Another $3500 will get you the engine you’re much more likely to love, the 1.4 TFSI with a 6-speed manual (add $2350 for 7-Speed S tronic). With 90kW and 200Nm, fuel consumption increases by only 0.3L/100km but the dash to 100km/h is three seconds faster, which makes a world of difference if you think of driving as more than just a means to an end.

We found this variant, in either manual or auto, to be the perfect midway point between the 1.2 and the Sport. Audi offers the same engine and transmission combination in both Attraction and Ambition trim levels. The majority of buyers to date have so far chosen this engine for their three-door A1, something that is unlikely to change with the Sportback.

If you must have a diesel, the 1.6 TDI (66kW/230Nm) is offered at the same price as the 1.4 TFSI but only in the lower-spec Attraction trim. Although fuel consumption is exceptional (3.8L/100km for the manual and 4.2L/100km for the auto), driving feel is similar to the 1.2 TFSI and it takes 11.4 seconds to reach 100km/h from a standstill. Although we are generally a big supporter of diesel-powered vehicles (particularly German ones), given the fuel consumption difference between the 1.4 TFSI and 1.6 TDI auto is just 1.1L/100km, in this case the A1 simply makes more sense as a petrol.

The halo model in the Audi A1 Sportback range is the 1.4 TFSI Sport 7-speed S-tronic. Using essentially the same engine as the standard 1.4, the Sport comes in a much higher state of tune with 136kW of power and 250Nm of torque. Add the blisteringly fast 7-speed transmission to the mix and you’ll get a 0-100km/h time of 7 seconds, just 0.1 seconds slower than the three-door A1 Sport.

We suggest that if $42,500 is too much of a stretch, it may be best not to test-drive this variant as it tends to dampen the feel of all lower-spec models. The addition of an S-line sports package as standard kit adds a unique leather-wrapped sport steering wheel and gear lever, sports seats, and sport suspension, not to mention 17-inch alloy wheels and bigger front brakes. It’s fair to say that it’s a seriously quick little hot hatch that corners and grips in a way that suggests the rival Mini isn’t the only car with go-kart-like handling.
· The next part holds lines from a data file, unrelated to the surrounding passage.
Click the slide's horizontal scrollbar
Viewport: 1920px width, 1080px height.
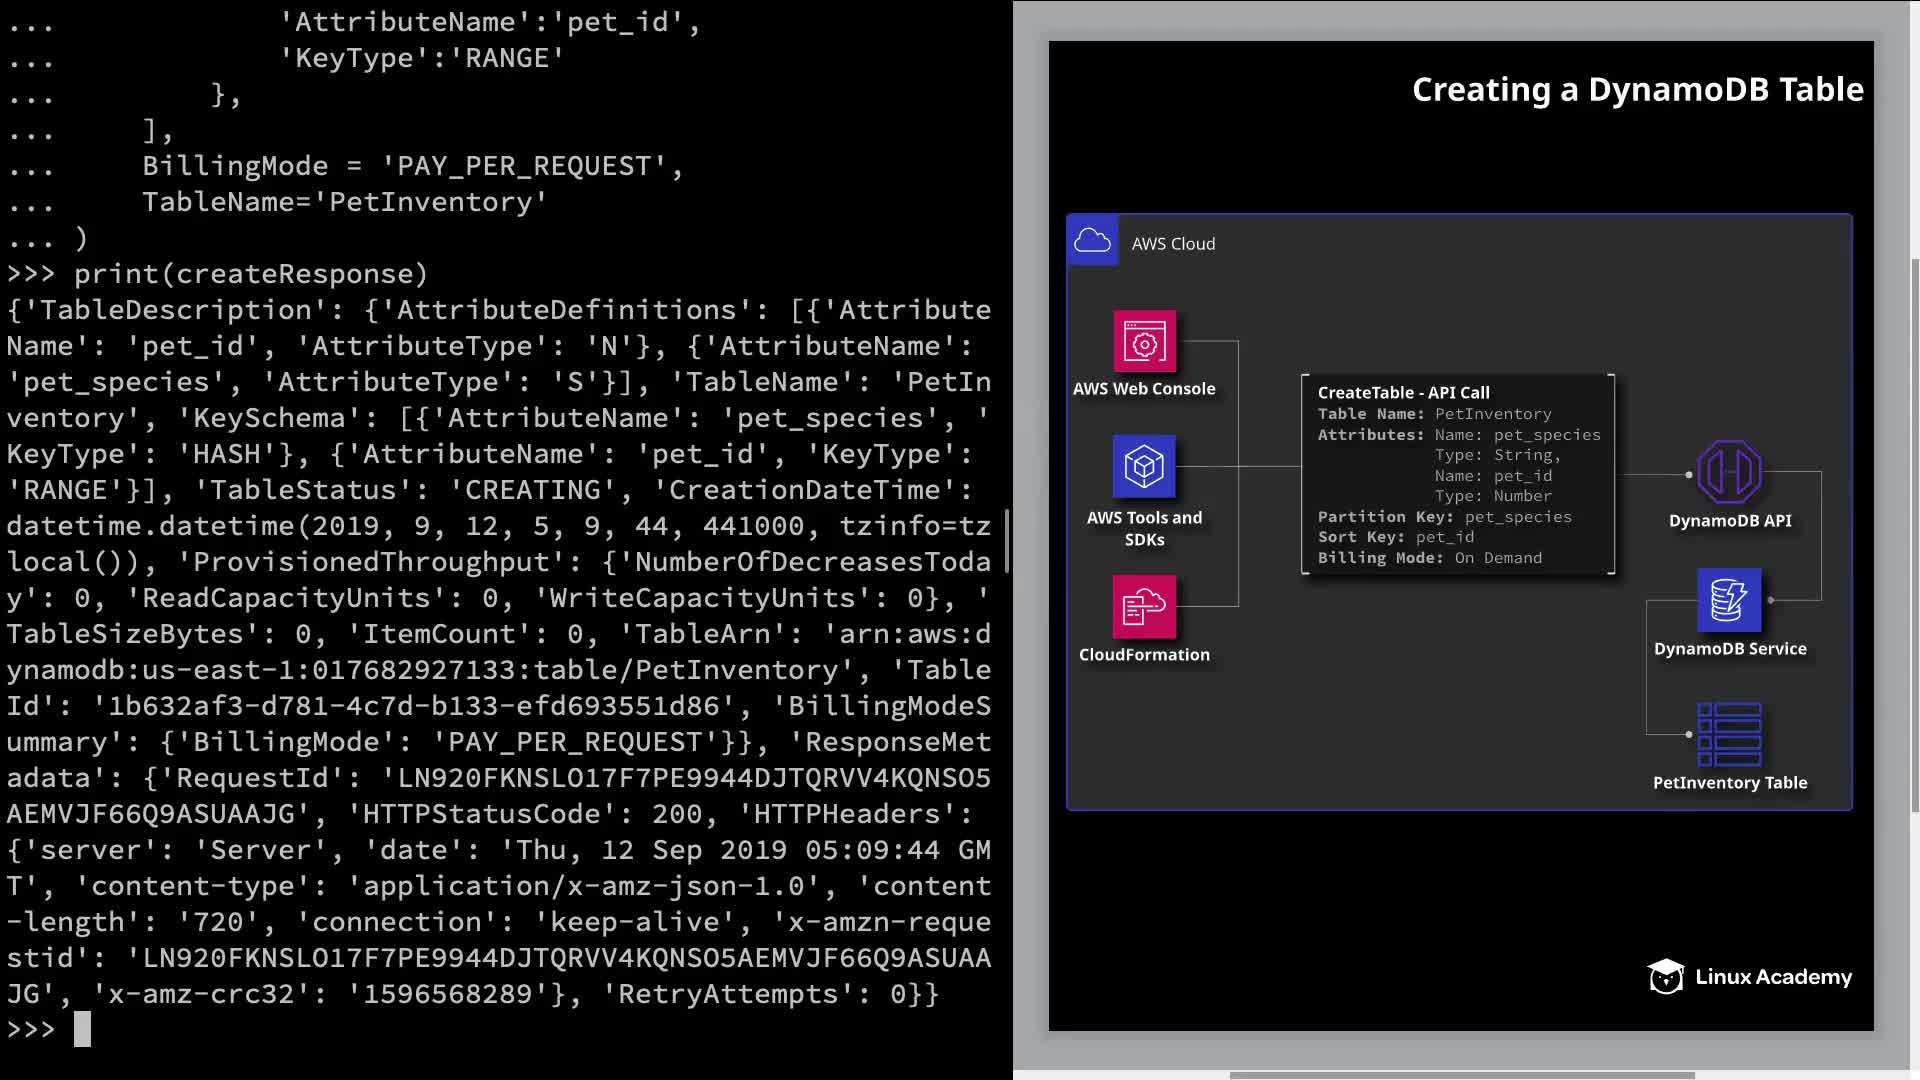pyautogui.click(x=1460, y=1075)
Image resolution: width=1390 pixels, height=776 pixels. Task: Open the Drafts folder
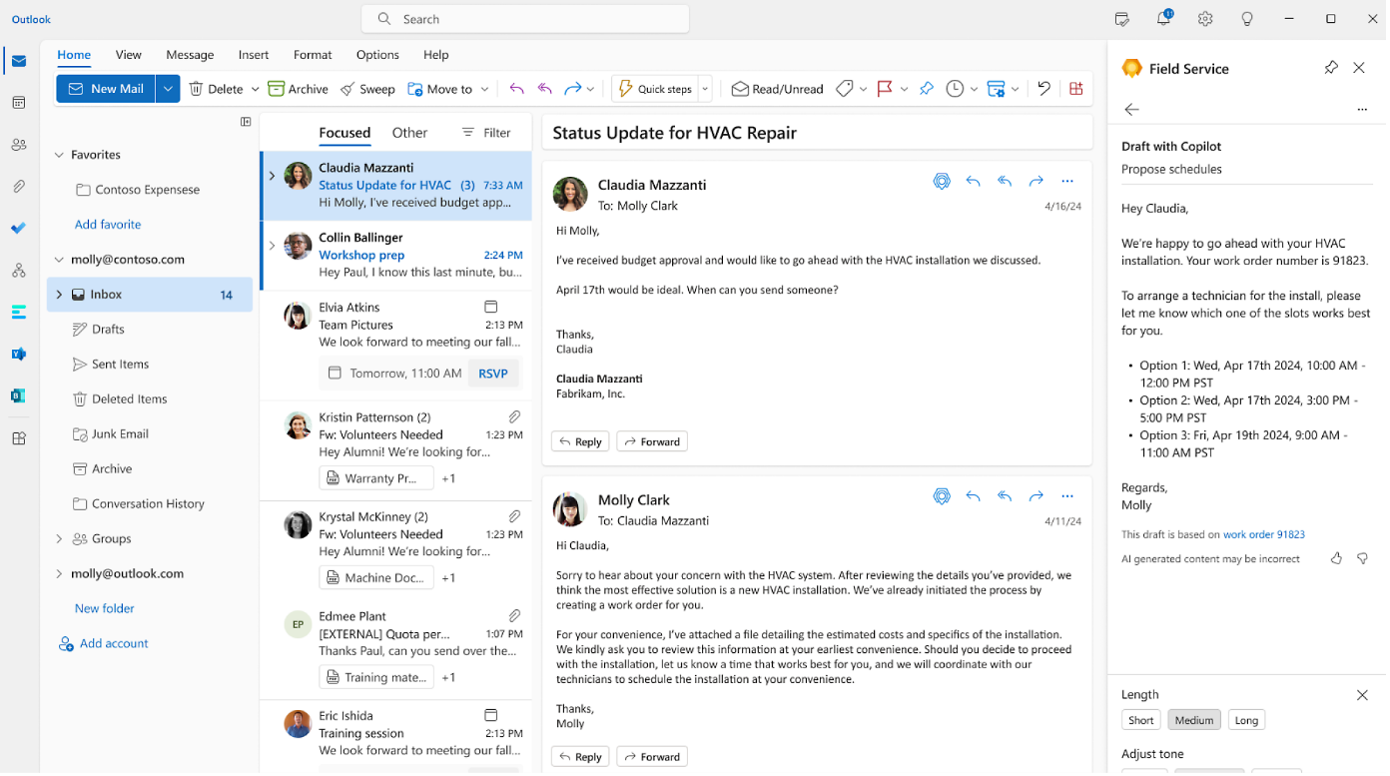pyautogui.click(x=108, y=329)
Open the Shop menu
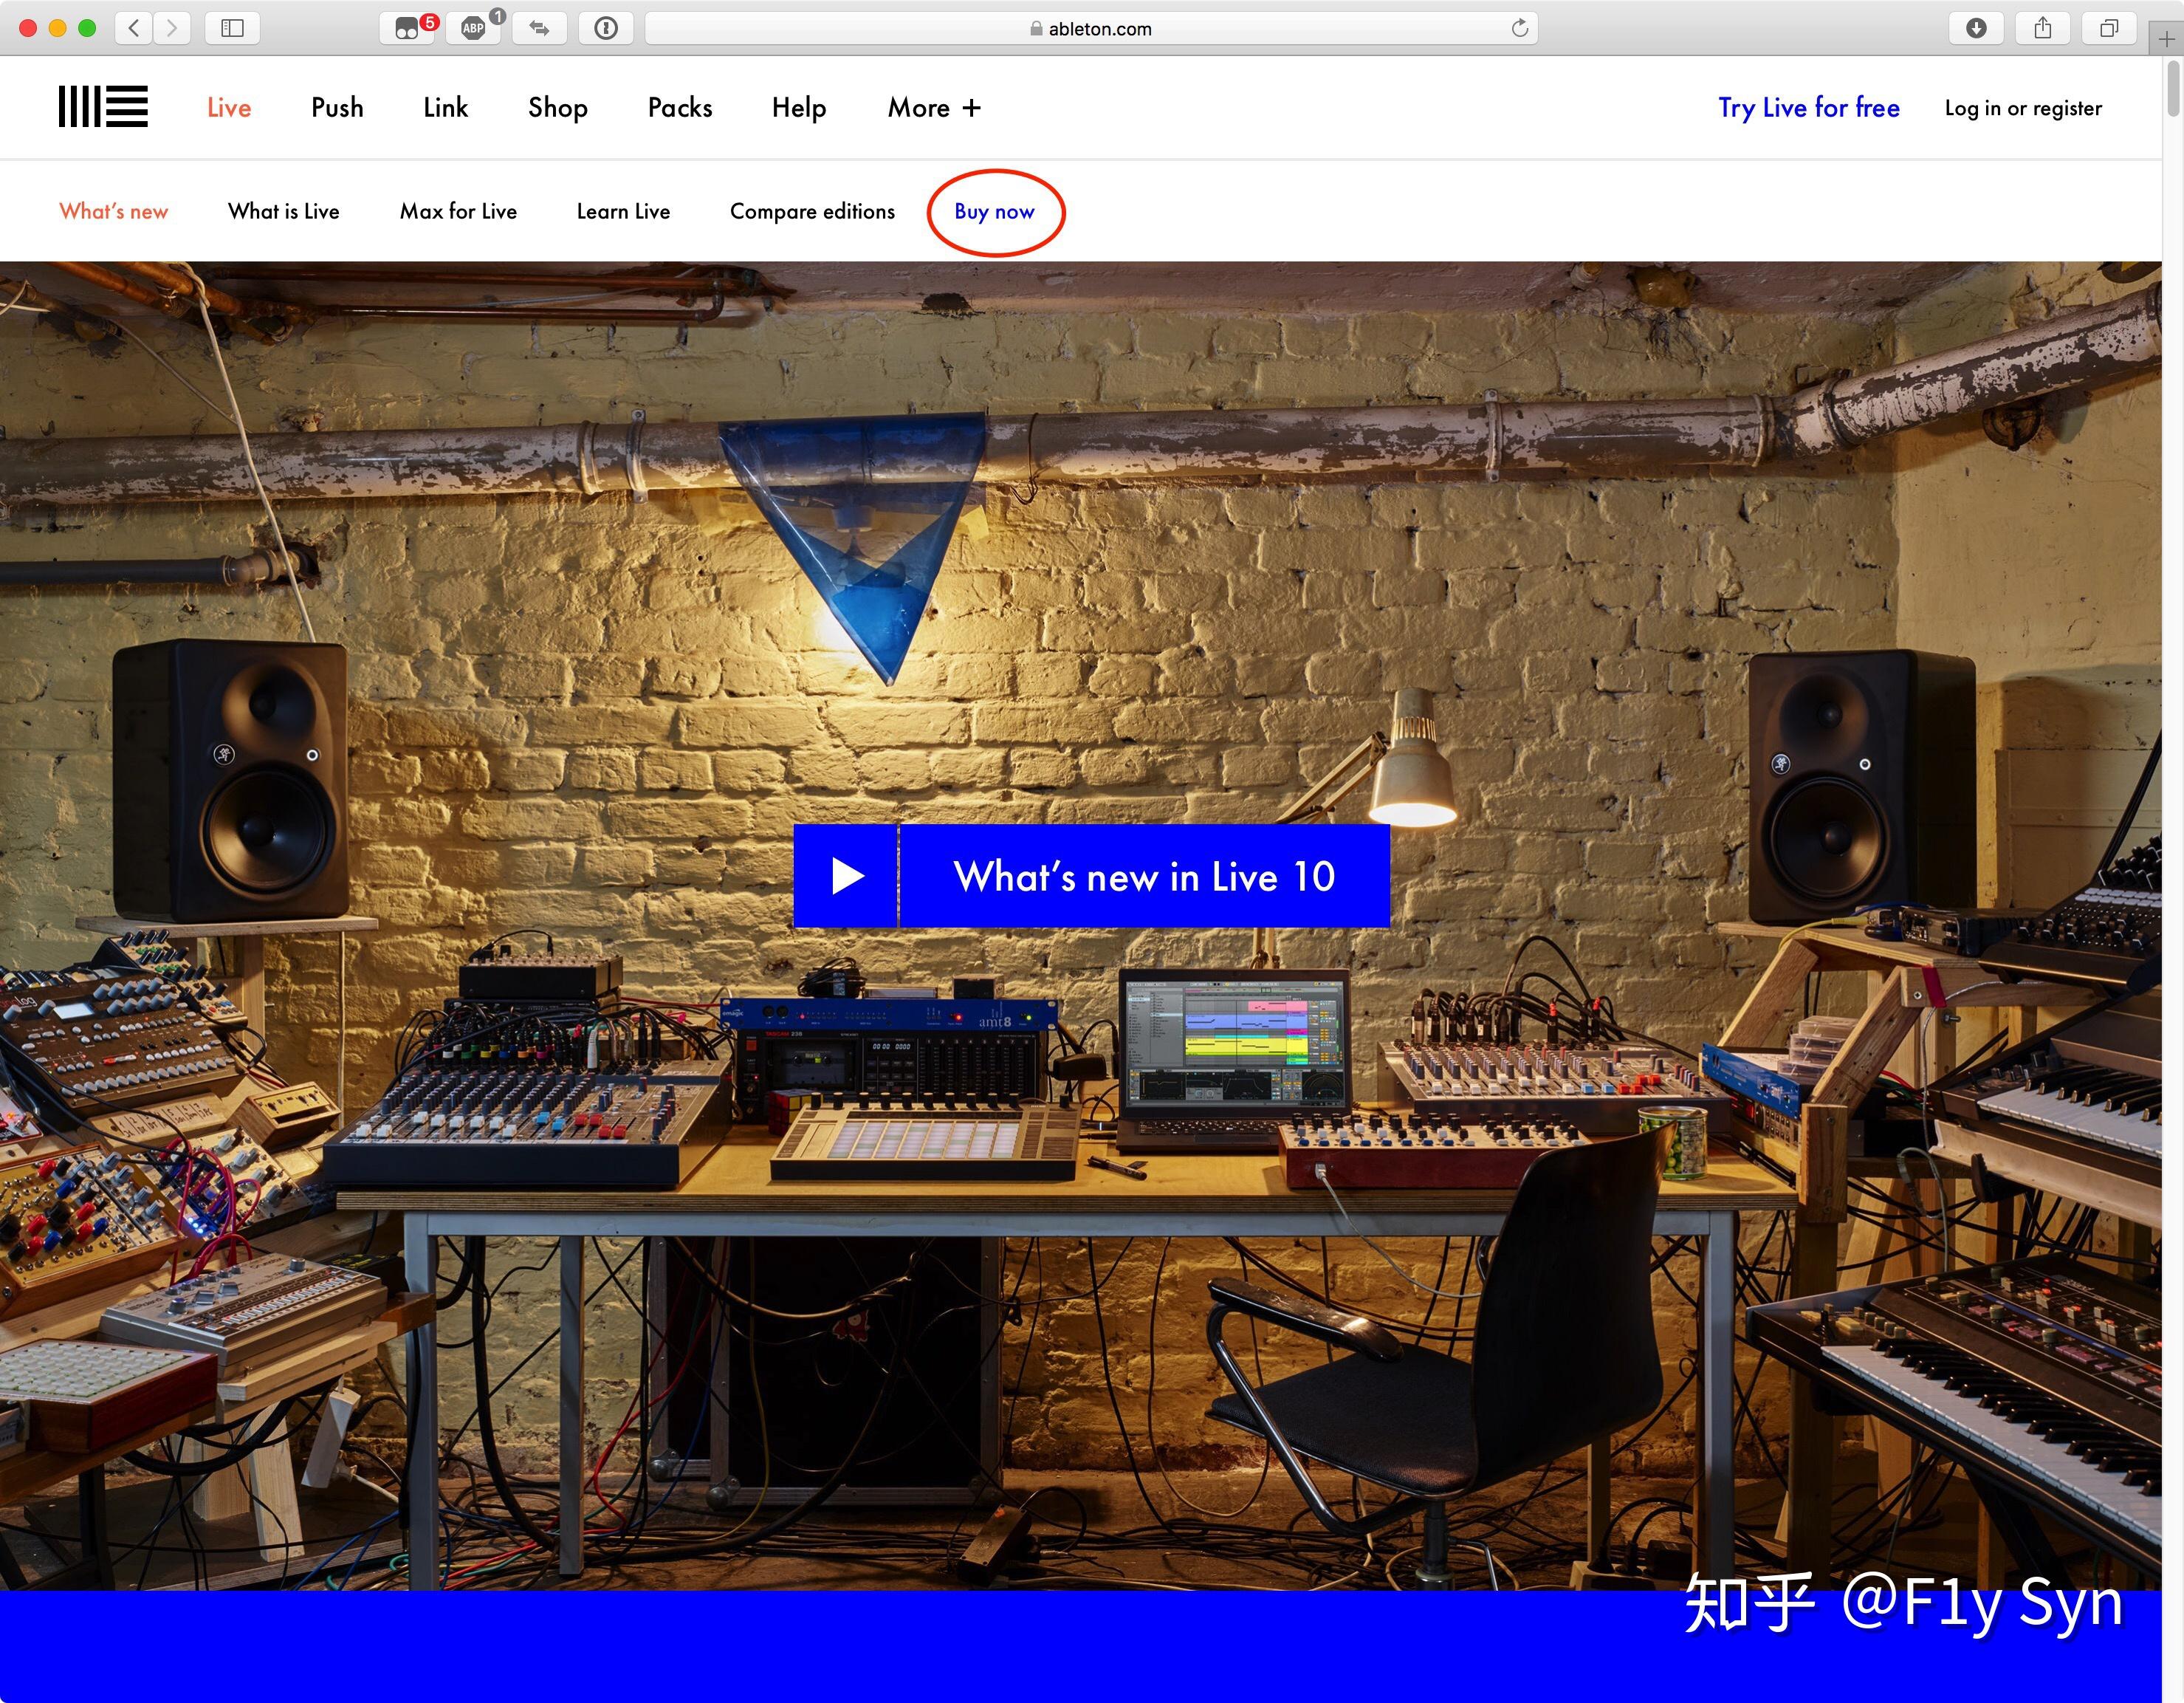 pyautogui.click(x=557, y=107)
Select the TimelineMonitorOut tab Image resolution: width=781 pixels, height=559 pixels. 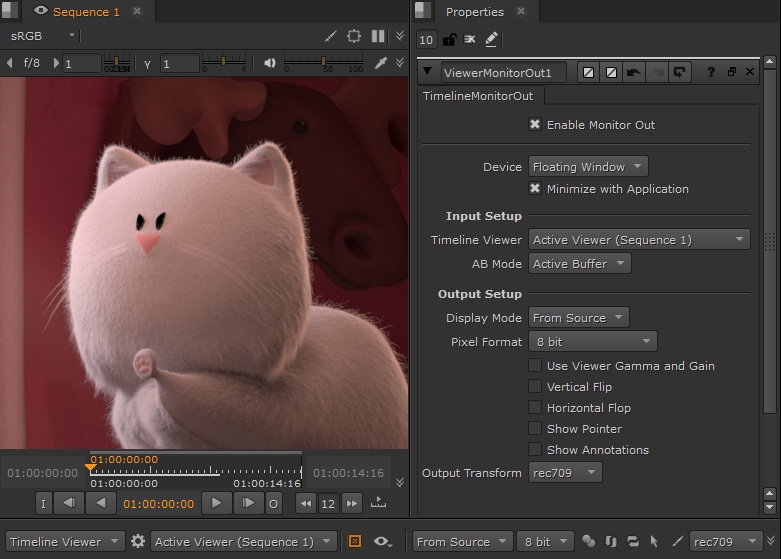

Essentially the 1.4 TFSI is Audi’s equivalent of the five-door, $28,990 Volkswagen Polo GTI, and even if there’s been greater investment in the Audi’s construction, quality and presentation it’s still an eyebrow-raiser when you look at price tags that are nearly $14,000 apart.

The Audi, though, may also appeal to those not willing to wait 6-12 months for a Polo GTI and happy to gain Audi’s luxury interior and brand status.

And the A1’s interior is definitely a comfortable place to be. You can easily spot some similarities with the Polo, but ultimately it’s easily distinguishable as a more premium offering. There is enough room to fit four adults in the Sportback so long as the rear passengers aren’t too tall. The 920 litres of luggage space (with rear seats folded) can even help with those trips to Ikea.

As previously mentioned, two trim levels are available (Attraction and Ambition) with all A1 Sportbacks offered with a 6.5-inch folding screen that is in charge of an eight-speaker audio system, while there’s also Bluetooth telephone and audio streaming connectivity, cruise control, light and rain sensors and a multi-function leather sports steering wheel.

Overall, the Audi A1 Sportback is range offers a practical and efficient light family car, or a luxury hot hatch, depending on how you look at it. With its unique and modern styling, extensive range of customization options, variety of powertrains and a class-leading entry price point, the A1 Sportback is likely to be yet another success story for Audi.